Diversi editori hanno infine speso somme variabili da 250 mila a tre milioni di dollari per poter stampare libri come Letters to Trump, Save America e A Maga Journey.

L’incasso per Trump: 600 milioni di diritti e royalty

Questi e altri dati emergono dalla “dichiarazione dei redditi” appena presentata da Donald Trump – e dal vicepresidente JD Vance – all’Ufficio per l’etica governativa. Non è chiaro a quale periodo si riferiscano le voci di incasso, ma è probabile che si tratti dei redditi ottenuti dal presidente degli Stati Uniti nel 2024. Quando cioè Trump non aveva ancora sfruttato appieno il potenziale economico della commistione fra il suo ruolo pubblico e i suoi interessi privati.

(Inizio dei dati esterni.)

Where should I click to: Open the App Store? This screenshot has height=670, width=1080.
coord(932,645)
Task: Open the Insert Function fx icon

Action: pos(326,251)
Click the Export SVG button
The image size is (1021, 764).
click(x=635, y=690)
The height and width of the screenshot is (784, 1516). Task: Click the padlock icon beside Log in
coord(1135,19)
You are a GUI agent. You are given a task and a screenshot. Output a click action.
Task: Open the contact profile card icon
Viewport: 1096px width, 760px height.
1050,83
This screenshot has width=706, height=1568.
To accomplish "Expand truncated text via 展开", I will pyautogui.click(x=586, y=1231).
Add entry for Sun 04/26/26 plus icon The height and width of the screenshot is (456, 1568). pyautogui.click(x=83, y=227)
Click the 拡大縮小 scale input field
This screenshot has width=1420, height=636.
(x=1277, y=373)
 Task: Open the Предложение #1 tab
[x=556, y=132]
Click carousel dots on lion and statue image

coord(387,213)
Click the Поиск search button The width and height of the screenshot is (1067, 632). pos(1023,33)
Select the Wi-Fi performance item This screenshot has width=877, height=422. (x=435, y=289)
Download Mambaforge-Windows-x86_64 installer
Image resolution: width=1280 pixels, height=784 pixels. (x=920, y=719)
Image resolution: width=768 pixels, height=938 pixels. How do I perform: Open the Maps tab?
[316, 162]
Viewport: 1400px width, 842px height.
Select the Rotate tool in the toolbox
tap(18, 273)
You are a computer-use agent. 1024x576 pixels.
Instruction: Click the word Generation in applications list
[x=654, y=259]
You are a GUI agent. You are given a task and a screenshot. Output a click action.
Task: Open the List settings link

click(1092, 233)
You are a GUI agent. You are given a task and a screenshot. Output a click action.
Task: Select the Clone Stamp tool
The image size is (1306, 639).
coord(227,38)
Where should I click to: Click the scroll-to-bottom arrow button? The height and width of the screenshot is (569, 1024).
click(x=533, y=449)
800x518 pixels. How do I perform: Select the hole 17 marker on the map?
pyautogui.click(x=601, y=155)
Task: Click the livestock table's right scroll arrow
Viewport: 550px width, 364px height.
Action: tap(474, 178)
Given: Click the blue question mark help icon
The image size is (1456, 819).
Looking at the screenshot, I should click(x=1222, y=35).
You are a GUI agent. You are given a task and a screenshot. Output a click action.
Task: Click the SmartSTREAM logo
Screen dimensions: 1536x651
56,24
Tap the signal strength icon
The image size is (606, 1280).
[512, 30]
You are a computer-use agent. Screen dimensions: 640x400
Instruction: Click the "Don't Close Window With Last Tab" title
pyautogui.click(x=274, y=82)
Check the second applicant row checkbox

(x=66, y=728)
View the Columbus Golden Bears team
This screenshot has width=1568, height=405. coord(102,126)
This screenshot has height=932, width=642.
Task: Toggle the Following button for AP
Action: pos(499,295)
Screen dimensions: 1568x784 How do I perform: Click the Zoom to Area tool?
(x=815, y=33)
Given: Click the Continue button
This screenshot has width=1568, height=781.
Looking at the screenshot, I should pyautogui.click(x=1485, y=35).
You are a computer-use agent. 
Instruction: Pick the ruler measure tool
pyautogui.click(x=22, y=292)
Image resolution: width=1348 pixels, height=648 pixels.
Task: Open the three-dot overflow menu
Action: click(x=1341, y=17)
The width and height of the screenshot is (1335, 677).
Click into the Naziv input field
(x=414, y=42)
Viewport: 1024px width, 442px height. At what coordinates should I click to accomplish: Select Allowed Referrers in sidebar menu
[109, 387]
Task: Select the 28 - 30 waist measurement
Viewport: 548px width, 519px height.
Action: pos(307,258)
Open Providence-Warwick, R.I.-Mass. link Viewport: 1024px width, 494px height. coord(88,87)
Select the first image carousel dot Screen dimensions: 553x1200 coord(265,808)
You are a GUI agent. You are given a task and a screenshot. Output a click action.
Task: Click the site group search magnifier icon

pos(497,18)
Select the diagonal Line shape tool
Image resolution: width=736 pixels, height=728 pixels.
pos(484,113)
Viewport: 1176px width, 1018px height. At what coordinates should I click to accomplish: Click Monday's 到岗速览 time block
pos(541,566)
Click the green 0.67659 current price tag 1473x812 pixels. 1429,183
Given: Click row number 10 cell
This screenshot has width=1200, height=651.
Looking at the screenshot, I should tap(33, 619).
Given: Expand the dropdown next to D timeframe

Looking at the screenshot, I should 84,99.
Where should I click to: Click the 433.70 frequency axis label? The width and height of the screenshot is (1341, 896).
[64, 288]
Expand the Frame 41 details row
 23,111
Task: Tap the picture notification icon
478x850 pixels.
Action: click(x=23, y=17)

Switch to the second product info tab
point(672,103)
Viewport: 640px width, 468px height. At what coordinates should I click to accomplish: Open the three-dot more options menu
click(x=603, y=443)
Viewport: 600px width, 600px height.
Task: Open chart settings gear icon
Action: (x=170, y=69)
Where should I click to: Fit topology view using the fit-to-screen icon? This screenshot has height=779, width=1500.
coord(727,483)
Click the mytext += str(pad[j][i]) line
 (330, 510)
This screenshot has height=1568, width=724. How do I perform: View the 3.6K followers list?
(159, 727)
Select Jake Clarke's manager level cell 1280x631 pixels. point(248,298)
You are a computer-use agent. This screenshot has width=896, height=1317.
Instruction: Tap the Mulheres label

Anche così, secondo i calcoli di Reuters, le attività del magnate repubblicano e i suoi investimenti hanno fruttato oltre 600 milioni di dollari.

I resort, i golf club, i dividendi (anche nell’italiana Cnh) e le cripto

La principale fonte di reddito di Trump sono i suoi tre golf club in Florida – Jupiter, Doral and West Palm Beach – che hanno registrato ricavi per quasi 220 milioni di dollari
Il presidente Usa ha poi incassato circa 11 milioni di dividendi dai suoi numerosi investimenti in fondi e società quotate come Caterpillar, Charles Schwab e l’”italiana” Cnh Industrial. Gli introiti dalle iniziative nel mondo delle criptovalute stanno però crescendo vertiginosamente grazie all’aggressiva attività promozionale di Trump e dei suoi familiari. La vendita dei “gettoni” emessi da World Liberty Financial ha per esempio generato nel solo 2024 incassi per 57,4 milioni di dollari.

Il conflitto di interessi

È probabile che questa voce risulterà molto più alta quando l’anno prossimo Trump aggiornerà la dichiarazione dei redditi. La criptovaluta «$Trump», il boom di World Liberty Financial, la cena a premi per i principali della memecoin presidenziale e altre iniziative hanno infatti generato quest’anno centinaia di milioni di incassi per Trump e i suoi familiari, suscitando polemiche per il palese conflitto di interessi e anche per il rischio di influenze indebite sulle decisioni del presidente Trump da parte degli investitori nei progetti dell’imprenditore The Donald.

Il telefono d’oro

The Donald e i suoi discendenti sembrano però decisi a estrarre tutto il valore possibile dal quadriennio presidenziale di Trump e dalla sua fedele base di elettori-consumatori. Così, da ultimo, la Trump Organization ha lanciato uno smartphone al costo da 499 dollari, asseritamente 100% made in America, e un servizio di telefonia mobile al costo di 47,45 dollari al mese. Entrambi i prodotti sono frutto di una licenza del marchio Trump, il che significa che la Trump Organization non si assume alcuna responsabilità riguardo alla loro qualità e affidabilità. Limitandosi a incassare i diritti di sfruttamento del marchio con il ciuffo biondo.